-- Opening Marker --
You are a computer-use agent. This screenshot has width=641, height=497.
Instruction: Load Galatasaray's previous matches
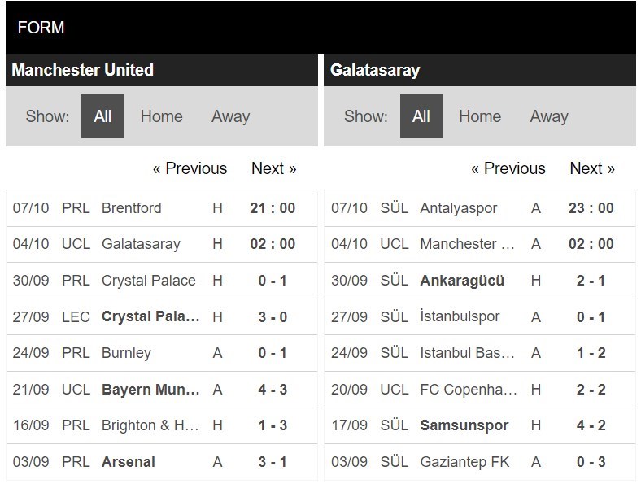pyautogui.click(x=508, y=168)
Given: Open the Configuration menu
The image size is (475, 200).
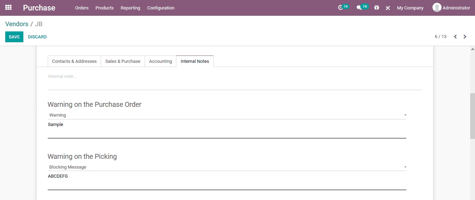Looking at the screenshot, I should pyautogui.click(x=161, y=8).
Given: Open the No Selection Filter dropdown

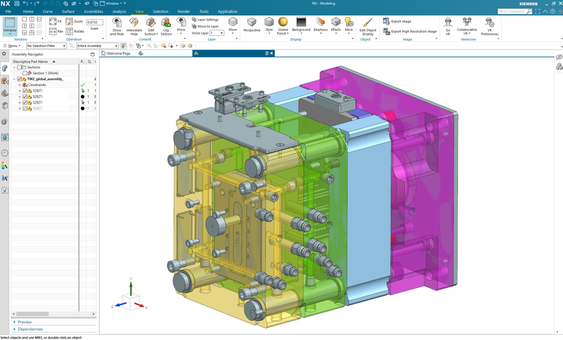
-- Closing Marker --
Retype every record above word for word, leaving out any pictures.

Your solution:
You are a computer-use agent. This screenshot has width=641, height=497.
Instruction: Load Galatasaray's previous matches
pyautogui.click(x=508, y=168)
Given: Open the Configuration menu
The image size is (475, 200).
Looking at the screenshot, I should pyautogui.click(x=161, y=8).
Given: Open the No Selection Filter dropdown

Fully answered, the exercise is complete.